Sorrisi, anche se lui non mi vedeva. Abel non conosceva questioni basilari come la scuola, era vero, ma faceva così tanto per me che spiegargli anche le cose più ovvie non mi pesava affatto.
«Non è un problema, lo sai. E poi anche io ho delle domande per te». Me ne venivano in mente di nuove continuamente, e questo mi sembrava un ottimo momento per porgliene qualcuna.
«Per esempio?» si incuriosì.
«Per esempio... tutti gli umani hanno un loro angelo?».
La sua prima reazione fu un po' stupita, probabilmente perché per lui quelle cose erano ovvie al pari della scuola per me. Poi mi fece un altro dei suoi bei sorrisi e si sedette composto sul bordo della fontana per darmi le spiegazioni che cercavo.
«No, non tutti. Non siamo come gli angeli custodi della tradizione religiosa, in realtà noi siamo davvero pochi rispetto agli esseri umani».
«Ma allora perché alcune persone hanno questa fortuna e altre no?».
«"Fortuna" non è un termine adatto, purtroppo. Noi arriviamo solo quando un essere umano ha disperatamente bisogno di noi. Ogni volta che nasce un umano destinato a perdere tutto ciò che ha di importante, nasce anche un angelo per lui. E' solo grazie alla Natura, che nella sua perfezione predispone tutto nel migliore dei modi possibili: quando l'umano si troverà in queste condizioni, il suo angelo arriverà da lui, con lo scopo di rimanergli accanto fino a che non ci sarà qualcuno o qualcosa per cui la sua presenza non sarà più necessaria».

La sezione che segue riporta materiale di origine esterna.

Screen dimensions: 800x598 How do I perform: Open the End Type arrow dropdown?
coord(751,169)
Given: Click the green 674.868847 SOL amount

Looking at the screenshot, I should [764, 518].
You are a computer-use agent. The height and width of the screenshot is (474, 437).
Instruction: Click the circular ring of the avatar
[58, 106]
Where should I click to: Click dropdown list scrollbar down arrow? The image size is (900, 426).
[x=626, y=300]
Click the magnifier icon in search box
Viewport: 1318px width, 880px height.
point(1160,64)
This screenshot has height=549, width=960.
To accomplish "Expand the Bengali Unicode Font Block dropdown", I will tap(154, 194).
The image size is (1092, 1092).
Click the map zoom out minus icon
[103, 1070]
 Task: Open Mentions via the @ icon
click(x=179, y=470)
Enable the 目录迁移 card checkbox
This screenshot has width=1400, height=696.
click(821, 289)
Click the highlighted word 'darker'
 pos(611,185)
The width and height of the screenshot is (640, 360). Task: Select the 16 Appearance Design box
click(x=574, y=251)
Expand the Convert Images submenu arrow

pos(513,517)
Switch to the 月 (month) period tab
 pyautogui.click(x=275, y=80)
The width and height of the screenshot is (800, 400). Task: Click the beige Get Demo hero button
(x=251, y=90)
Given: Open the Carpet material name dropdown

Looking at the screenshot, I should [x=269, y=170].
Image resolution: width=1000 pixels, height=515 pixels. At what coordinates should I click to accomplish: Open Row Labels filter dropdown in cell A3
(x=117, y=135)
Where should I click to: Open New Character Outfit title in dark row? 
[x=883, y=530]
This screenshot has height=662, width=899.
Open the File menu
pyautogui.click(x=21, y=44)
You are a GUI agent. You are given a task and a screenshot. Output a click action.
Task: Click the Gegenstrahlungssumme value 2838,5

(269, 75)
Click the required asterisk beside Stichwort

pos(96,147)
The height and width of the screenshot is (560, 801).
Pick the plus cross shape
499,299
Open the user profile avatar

La sua risposta mi lasciò una sensazione sgradevole. Non mi piaceva sentir parlare Abel di sé come di qualcuno destinato a non servire più, non avrei mai potuto pensare una cosa simile.
«E se avessi bisogno di te per sempre? Cosa accadrebbe?» mi preoccupai.
«Non succederà». Aveva lo sguardo fisso verso il cielo.
«Non puoi dirlo con certezza!».
«Sì, invece. E' sempre stato così».
«Ma se io mi affezionassi a te non per la tua compagnia, ma per quello che sei? In questo caso niente e nessuno potrebbe sostituirti».
Rimase spiazzato. Effettivamente non era da me dare risposte così dirette, inoltre mi accorsi troppo tardi che le mie parole risultavano ambigue.
«Non fraintendermi, non sto dicendo che non voglio lasciarti andare» tentai di rimediare. «Intendevo dire che, secondo me, una persona non si può sostituire come se fosse un oggetto. Con il passare del tempo, tra un angelo e il suo protetto si creerà sicuramente un legame molto forte».
Ora mi fissava con aria seria, che imbarazzo... probabilmente ero anche arrossita.
«Certo, è normale che si instauri un forte legame, ma è nell'ordine naturale delle cose: arriverà un momento in cui non avrai più bisogno di me e a quel punto io me ne andrò, nonostante tutto».
Incapace di insistere ancora, non potei che accettare le sue parole, ma senza esserne davvero convinta. Ormai era da un po'che Abel ed io vivevamo insieme e già sentivo che non volevo assolutamente perderlo. Non riuscivo nemmeno a immaginare di non avere più bisogno di lui, nemmeno tra moltissimo tempo.